Download ScriptAnalyzer from PowerShellGallery
https://www.powershellgallery.com/packages/PSScriptAnalyzer/
MIT License
1.87k stars 379 forks source link

Invoke-ScriptAnalyzer required Path parameter #1887

Open ThomasNieto opened 1 year ago

ThomasNieto commented 1 year ago

The required -Path parameter is a usability concern. It should default to . removing the need for the required parameter.

Is there a reason or design choice of why this parameter is required without a default value?

Steps to reproduces

Invoke-ScriptAnalyzer

Expected behavior

# just runs
Invoke-ScriptAnalyzer

Actual behavior

Invoke-ScriptAnalyzer

cmdlet Invoke-ScriptAnalyzer at command pipeline position 1
Supply values for the following parameters:
Path:

If an unexpected error was thrown then please report the full error details using e.g. $error[0] | Select-Object *

Environment data

> $psversiontable

Name                           Value
----                           -----
PSVersion                      7.3.2
PSEdition                      Core
GitCommitId                    7.3.2
OS                             Microsoft Windows 10.0.19044
Platform                       Win32NT
PSCompatibleVersions           {1.0, 2.0, 3.0, 4.0…}
PSRemotingProtocolVersion      2.3
SerializationVersion           1.1.0.1
WSManStackVersion              3.0

> (Get-Module -ListAvailable PSScriptAnalyzer).Version | ForEach-Object { $_.ToString() }

1.21.0
1.20.0
1.19.1
1.18.3
bergmeister commented 1 year ago

I don't think there was a particular reason other than ask user to be explicit but I'd be ok with having such a default.

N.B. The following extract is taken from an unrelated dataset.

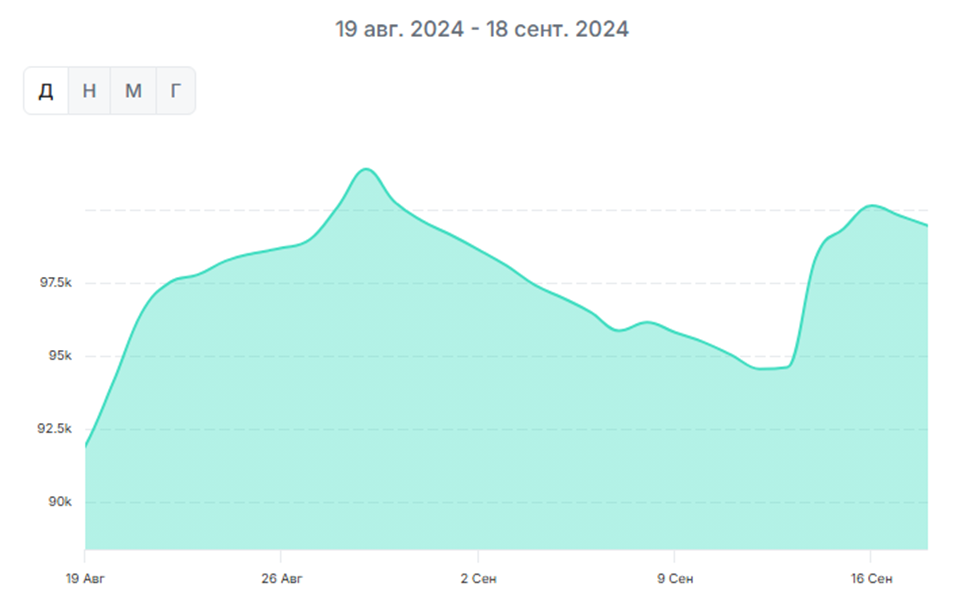Click the 95k y-axis label

(x=61, y=357)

SydneyhSmith commented 1 year ago

Thanks @ThomasNieto could you please elaborate on the usability concern...this required path is a pattern in PowerShell...it also could be costly to run PSSA on the . path

ThomasNieto commented 1 year ago

@SydneyhSmith because PowerShell best practices is to use a default value over a required parameter when a reasonable default value can be derived from expected use. I would think a common use case for any PowerShell cmdlet and PSSA included is to default to the current working directory.

I don't understand your "costly" statement. Please explain why it is "costly" to run the script analyzer in the current working directory? PSSA defaults to not running recursively. We're not talking about defaulting to the Windows directory with Recurse enabled.

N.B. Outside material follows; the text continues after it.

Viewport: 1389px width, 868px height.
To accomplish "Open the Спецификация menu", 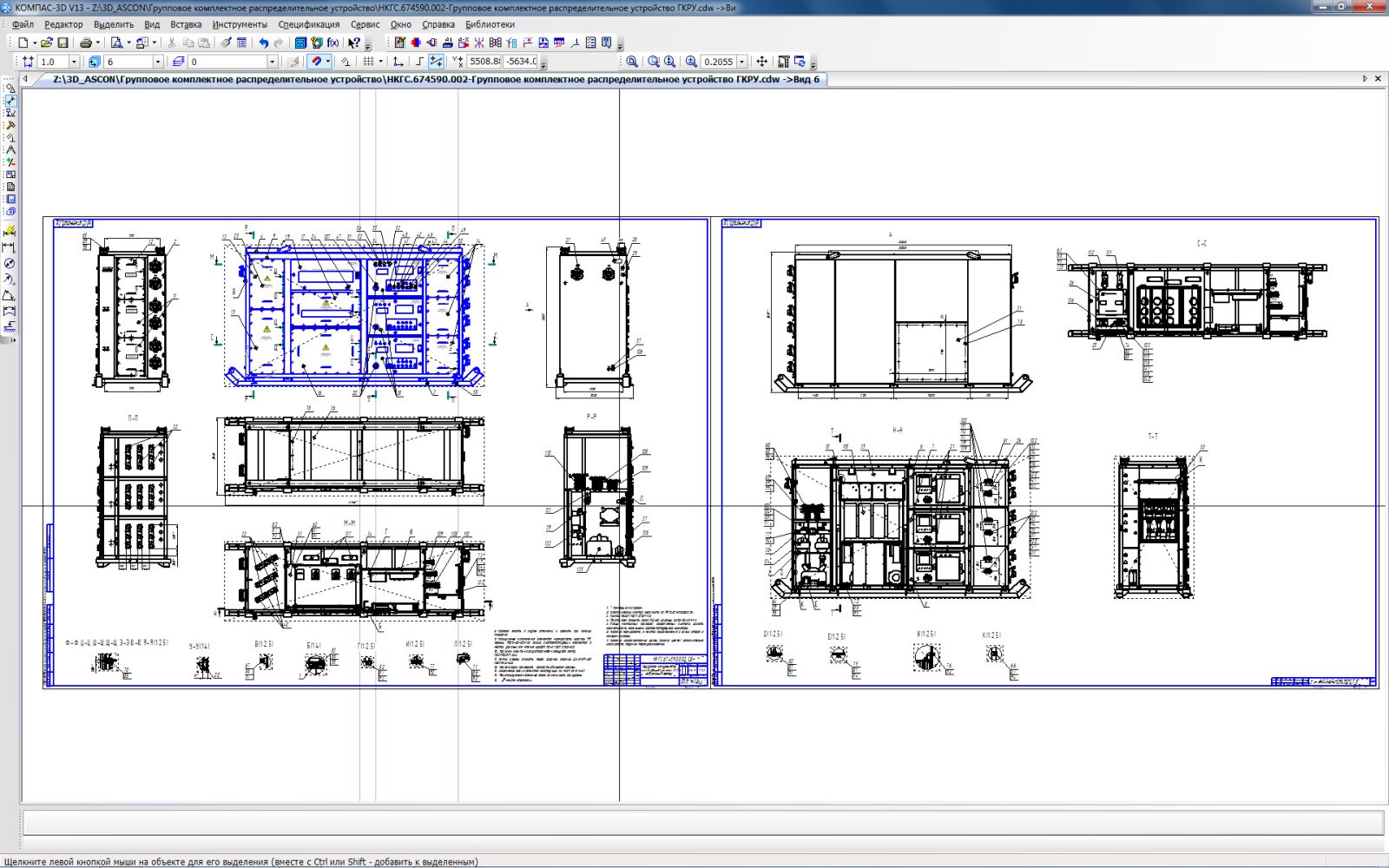I will coord(308,24).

Specifically my use case I ran into is trying to run PSSA in a GitHub action and since GitHub actions current working directory is the GitHub project I would have expected that it would "just work" but it didn't and upon inspecting it was due to this required parameter.

There is no issue from my prospective changing it to be a default value. All existing users have already defined the required path parameter and new users can make use of the default if they so desire.

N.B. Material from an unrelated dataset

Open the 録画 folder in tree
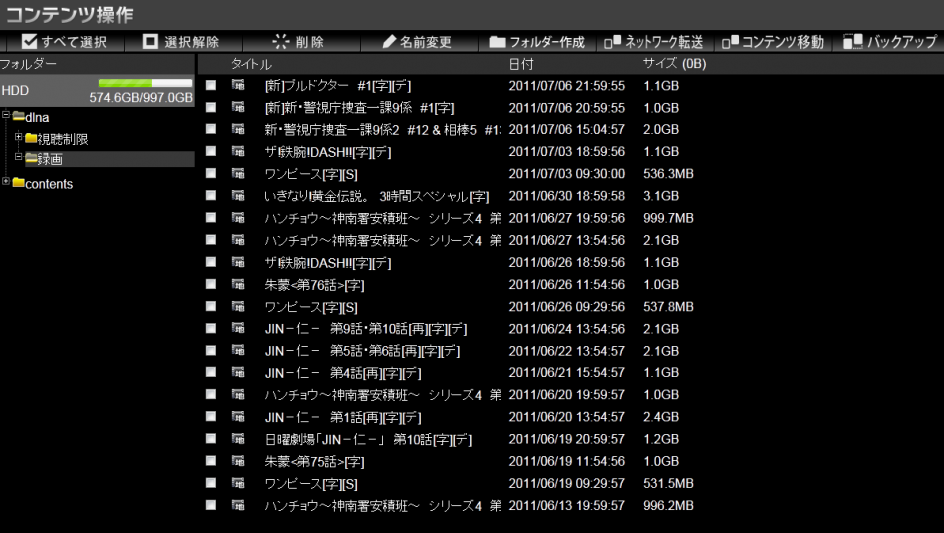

bergmeister commented 1 year ago

I still agree with Thomas and he has good arguments like Recurse not being the default. Can you give examples Sydney where Path is explicitly required but not necessary (Test-Path is not an example as Path parameter is necessary for it)? At first I was sceptical around not being explicit but then I looked at cmdlets like Get-ChildItem or Invoke-Pester that default to current working directory as well

ghost commented 1 year ago

Closing due to inactivity

ThomasNieto commented 1 year ago

@bergmeister / @SydneyhSmith why was this closed?